The transfer of commodities and equipment is only controlled by the export regulations when the item is shipped out of the country. Licenses to ship an item outside the United States are required even when the item or equipment is used in or results from fundamental research unless a valid license exception (EAR) or license exemption (ITAR) applies.
If a commodity is controlled under the ITAR, then a license is almost always required before it can be shipped to any country outside the United States.  Licenses are also required to import some items subject to the ITAR.  This applies to both temporary or permanent exports or ITAR articles. 
For commodities controlled under EAR, whether a license is required depends upon the item and the country to which the item is being shipped. Even in cases where license approval from the Department of Commerce is not required to ship the item to the country, there are administrative requirements and records that must be maintained (see 15 CFR Part 762) regarding shipments of EAR controlled items out of the United States.

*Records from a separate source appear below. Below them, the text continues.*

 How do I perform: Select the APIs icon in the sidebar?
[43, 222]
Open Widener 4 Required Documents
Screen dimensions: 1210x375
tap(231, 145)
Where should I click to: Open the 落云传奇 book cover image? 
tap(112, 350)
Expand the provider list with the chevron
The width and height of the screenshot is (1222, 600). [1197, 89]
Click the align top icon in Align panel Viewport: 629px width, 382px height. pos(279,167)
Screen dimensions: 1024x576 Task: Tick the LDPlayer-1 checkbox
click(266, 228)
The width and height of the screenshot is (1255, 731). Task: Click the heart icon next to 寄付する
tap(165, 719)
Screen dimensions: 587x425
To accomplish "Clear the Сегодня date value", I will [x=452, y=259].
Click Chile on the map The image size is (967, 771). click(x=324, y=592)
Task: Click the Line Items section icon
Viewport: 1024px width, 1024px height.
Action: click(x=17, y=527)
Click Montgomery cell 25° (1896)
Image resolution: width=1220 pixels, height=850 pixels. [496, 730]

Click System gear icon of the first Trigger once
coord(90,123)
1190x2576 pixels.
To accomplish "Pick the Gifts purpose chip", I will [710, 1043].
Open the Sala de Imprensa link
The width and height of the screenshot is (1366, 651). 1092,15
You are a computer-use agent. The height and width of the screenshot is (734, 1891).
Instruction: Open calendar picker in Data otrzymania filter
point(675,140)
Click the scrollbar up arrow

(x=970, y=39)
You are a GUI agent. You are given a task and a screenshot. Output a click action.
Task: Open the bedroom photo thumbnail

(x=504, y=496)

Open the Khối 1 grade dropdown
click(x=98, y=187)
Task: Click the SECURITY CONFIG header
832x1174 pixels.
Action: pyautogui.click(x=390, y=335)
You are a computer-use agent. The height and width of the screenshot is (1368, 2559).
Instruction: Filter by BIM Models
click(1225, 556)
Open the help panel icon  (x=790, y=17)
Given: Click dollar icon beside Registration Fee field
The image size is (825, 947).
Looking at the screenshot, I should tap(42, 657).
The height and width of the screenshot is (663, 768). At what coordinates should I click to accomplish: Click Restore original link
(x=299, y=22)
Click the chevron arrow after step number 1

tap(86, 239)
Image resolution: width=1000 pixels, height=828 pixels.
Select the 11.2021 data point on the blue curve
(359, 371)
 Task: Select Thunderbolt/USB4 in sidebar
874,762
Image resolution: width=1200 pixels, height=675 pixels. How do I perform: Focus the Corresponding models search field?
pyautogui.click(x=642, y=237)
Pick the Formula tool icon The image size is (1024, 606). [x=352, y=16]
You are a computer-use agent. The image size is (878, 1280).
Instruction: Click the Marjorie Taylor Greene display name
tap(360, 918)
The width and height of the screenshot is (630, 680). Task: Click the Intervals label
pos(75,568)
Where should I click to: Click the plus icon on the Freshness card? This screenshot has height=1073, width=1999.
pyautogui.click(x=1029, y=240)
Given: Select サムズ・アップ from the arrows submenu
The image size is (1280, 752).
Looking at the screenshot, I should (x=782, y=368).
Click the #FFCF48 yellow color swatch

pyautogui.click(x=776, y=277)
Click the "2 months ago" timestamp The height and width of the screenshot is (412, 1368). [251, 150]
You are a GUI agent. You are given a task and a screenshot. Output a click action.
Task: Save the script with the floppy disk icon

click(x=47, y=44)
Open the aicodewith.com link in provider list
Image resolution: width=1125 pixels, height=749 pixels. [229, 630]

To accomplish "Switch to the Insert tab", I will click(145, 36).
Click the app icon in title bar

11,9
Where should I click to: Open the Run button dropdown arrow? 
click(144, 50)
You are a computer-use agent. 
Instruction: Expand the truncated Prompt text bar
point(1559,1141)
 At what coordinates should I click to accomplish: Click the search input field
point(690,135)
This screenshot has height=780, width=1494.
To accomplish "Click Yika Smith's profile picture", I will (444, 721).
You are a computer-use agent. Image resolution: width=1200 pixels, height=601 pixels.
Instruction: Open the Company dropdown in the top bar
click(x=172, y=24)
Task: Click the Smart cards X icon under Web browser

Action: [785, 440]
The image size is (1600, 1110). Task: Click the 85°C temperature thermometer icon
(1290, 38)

Can I travel with my laptop?

Under the Temporary Export Exemption, individuals traveling with technology or data that is routinely available from a commercial vendor will probably not require an export license as long as:

  • The item will be returned to the U.S. within one year of its export date; and
  • The item is a usual and reasonable type of tool of the trade for use in lawful research or education; and
  • You retain effective control at all times over the item while abroad by retaining physical possession of the item or securing the item in an environment such as a hotel safe; and
  • You accompany the item abroad, or the item is shipped within one month before your departure, or at any time after your departure; and
  • The item does not contain encryption software employing a key length greater than 80 bits for the symmetric algorithm; and
  • The equipment, software and technology are not of an inherently military nature and will not be put to a military use or be used in outer space; and
  • You will not place items in unaccompanied baggage; and
  • The items will not be sold or intended for sale

The Temporary Export Exemption does NOT apply, however, if you are traveling to an embargoed country (Balkans, Burma, Ivory Coast, Cuba, Democratic Republic of the Congo, Iran, Iraq, Liberia, Libya, North Korea, Sudan, Syria, and Zimbabwe). If you are traveling to one of these countries, you may need to apply for an export license before taking your laptop outside of U.S. borders.

May a foreign national use the equipment in my lab if the “fundamental research” exclusion applies to my research?

Not necessarily. The transfer of controlled technology or source code of a controlled item may require a license even if the normal operation of the equipment does not.

What do I need to keep in mind if I travel abroad?  

Taking equipment, such as laptops, abroad may require a license for controlled technology loaded on the computer. Financial transactions and information exchanges may be restricted.

What is a Technology Control Plan (TCP)?

A project-specific plan establishes procedures to secure controlled items, including technology and information, from use and observation by unlicensed non-U.S. citizens.

What do I need to do?

You need to educate yourself about export controls and have a fundamental understanding of the subject to be able to know when to raise questions and alert the College to a possible export controls issue.  

Helpful Questions to Consider:

  • What is the nationality of researchers INCLUDING professors and research assistants (grad students/post-docs)?
  • Will the results be publicly available?
  • Will there be restrictions on publications, access, dissemination or proprietary information?
  • Will I be receiving any restricted information?
  • Is the research going overseas to a foreign company, government or individual?
  • What do the end-users intend to do with the research results?

Determining whether an export is subject to a licensing requirement is a complicated process that necessarily involves a full understanding of the item. Whether something is controlled for export is not intuitive.  License requirements are dependent upon an item’s technical characteristics, the destination, the end use, and the end user.  We will work with you to make this determination.